Why Use Case Studies?

The Case Study method is most useful when a new or contemporary phenomenon is being investigated.  One which is situated within a mass of constantly changing relations and influences.   It is used to provide understanding, not prediction.   It is one of the most difficult methods to do well, however, because it contains few hard and fast rules, and thus is not a method that can be applied by rote.   The Case Study Method (CSM) must be constructed in relationship to the theoretical principals which will be tested and its rigour, appropriateness and validity must constantly be guarded.   It is easy to apply a Case Study method carelessly and in such a way as to not prove your case, difficult to do it well.

Unlike the scientific experimental method, it has no controls and does not reduce the phenomenon studied to a set of constants and a predictable relationship between a dependent and independent variable. – because it cannot control the situation or behaviour of individuals.  However, the depth and breadth of useable data sources and rigour of construction provide understanding and context which the experimental method cannot deliver with its distance from the phenomenon under study.
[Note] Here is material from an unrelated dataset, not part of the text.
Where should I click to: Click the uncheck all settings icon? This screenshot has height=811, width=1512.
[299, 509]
Survey methods provide description, and may provide prediction, but do not provide sufficient context or detail for explanation.  The superior depth of the case study method makes it more appropriate than the breadth of coverage of a survey method or accuracy of prediction of a scientific experiment  Therefore, it is most suitable to use this method when research is being taken inside a multi-variate environment which is constantly shifting, where the researcher cannot exercise control over the phenomenon or population of interest

Case studies, like experiments, are generalizable to theoretical propositions, and not to populations or universes.

Case studies, like experiments, do not represent a ‘sample’ and are oriented towards expanding theories (analytical generalization) and not towards enumeration (statistical generalization).
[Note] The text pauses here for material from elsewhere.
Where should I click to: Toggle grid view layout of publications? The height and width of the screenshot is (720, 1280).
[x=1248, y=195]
Case study design is not the same as traditional ethnography or other qualitative methods.  The difference lies in the theoretical point which drives the research.  The “role of theory development, prior to the conduct of any data collection, is one point of difference between case studies and related methods such as ethnography and ‘grounded theory’.  Typically these methods deliberately avoid specifying any theoretical propositions at the outset of an inquiry”  (Yin, 27).

A case study is an empirical inquiry that investigates a contemporary phenomenon within its real life context, particularly where the boundaries are blurred between phenomenon and context.

 

When To Use Case Studies?

The prime determining factor regarding the use of the CSM revolves around the research questions, the type of phenomenon under study, and the type of theory-building being undertaken.
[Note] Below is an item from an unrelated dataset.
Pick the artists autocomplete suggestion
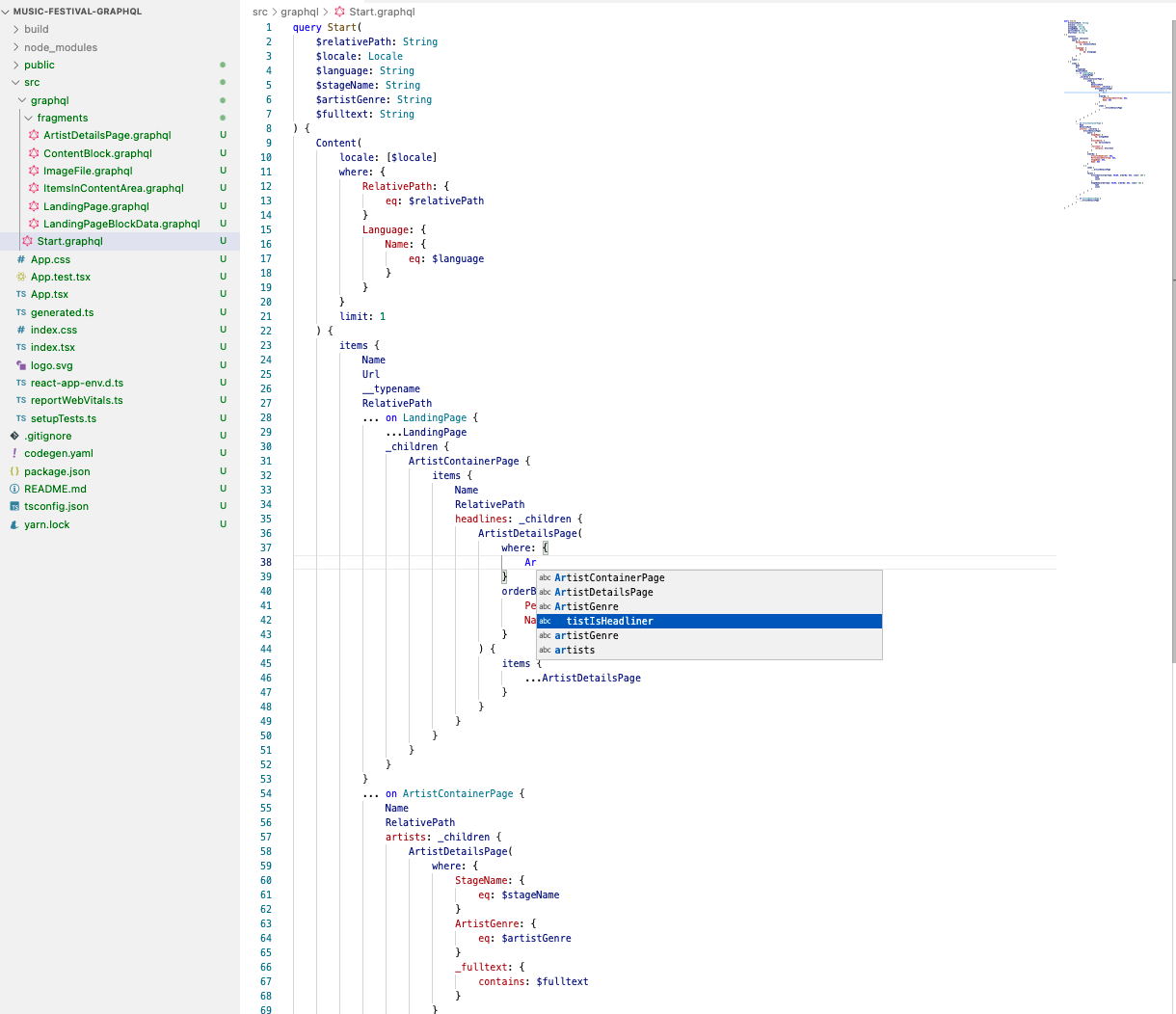Image resolution: width=1176 pixels, height=1014 pixels. coord(575,650)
Case Studies are used when asking How? and Why? questions about contemporary phenomena over which the researcher has no control [see table below].   It also can be used to answer What? questions where exploratory research is being undertaken into a new and unexpected phenomenon.

It is used to study phenomena which are recursive, iterative, never-fixed and emergent.  In other words, it is most useful for studying human relations, power, politics and society.

 

 

 

 

 

Case studies are useful for only a small range of purposes.   The following table illustrates the various types of research methods and where they can be applied:

Strategy

Form of research question

Control over behaviour or event?

Contemporary events?

Experiment

how, why,

yes

yes

Survey

Who, what, where, how many,
How much?

no

no

Archival

Who, what, where, how many,
How much?

no

Yes/no

Historical

how, why

no

no

Case study

how, why

No

yes

Source COSMOS Corporation (cited in Yin)

 

Case Study as a Comprehensive Research Strategy

 

The chief advantage of CSM is its comprehensiveness.   Given a rigorous application, the CSM offers access to the most comprehensive set of data of any method.

CS inquiry offers
-more variables of interest than data points.
-multiple sources of evidence, using triangulation
-is best when theory-driven (especially in terms of data collection and analysis)

 

Qualitative vs. quantitative?

The Case Study method sits entirely within neither camp.   It will use statistical data and sampling data if it is appropriate to the research question, yet it will also use qualitative data too.   What matters in the CSM is the evidence, not the research methodology used to produce it.   Is the evidence relevant to theory-building?  If so, it’s use is appropriate under the CSM.

 

Inductive vs. deductive

 

The Case Study Method is both inductive and deductive.  Being theory-driven, it begins inductively – a theoretical proposition allows the research to induce situations where it might be found, and what it might look like.   Once the Case Study Method has been begun, however, the depth of information means that the researcher can deduce back to generalised principles.   As a result, the method is circular or cyclical in that it requires the researcher to keep a dialogue constantly going between the inductive and the deductive.   The strength of this, if done well, is that it assures that the research undertaken both directly addresses and validates/improves the theoretical construct being undertaken.

 

How To Use Case Study Methods?

The actual choice of data sources, cases and analysis depends upon the theoretical questions being asked.  The first consideration of CSM must be an interrogation of the appropriateness of each data source, and a theoretical rigour to consider confounding cases.

Designing Case Studies

 

Consider the following:
-a study’s questions
-its propositions
-the units of analysis
-the logical links between data and propositions
-the criteria for interpreting findings

At some point the researcher will need to consider how many cases to include.   This number will likely be less than they originally envisaged, as the depth of detail in any individual case will limit the number which can be effectively undertaken.     In some cases, of course, depending upon the question, only one case will be studied, as in Evaluation studies, or in enquiry into an event or entity.   However, even then, the event or entity can be broken into a number of cases, all of which have a logical and constructive relationship with the whole which remains the focus of research.

 

Rigor and Validity

-construct validity
-internal validity
-external validity
-reliability.

Construct Validity:   the actual model which is driving the research must be reflected in the construction of method.  Method must reflect model, not contradict it.
Internal Validity:  care must be taken to assure that all propositions relate to the research question and that choices made regarding data and analysis have an internally consistent relationship with the propositions.
External validity:  a logical and perceptible case must be able to be made for the contingent relationship between each component of the CSM and the external world which is being investigated.
Reliability:  the method does not purport to deliver predictability, but it must be reliable in the sense that data and analysis choices are made for good and transparent reasons, and that the components and structure of their relationship in the argument inspire confidence.  In particular care must be taken not to select only those cases which demonstrate a point, without considering some which do not.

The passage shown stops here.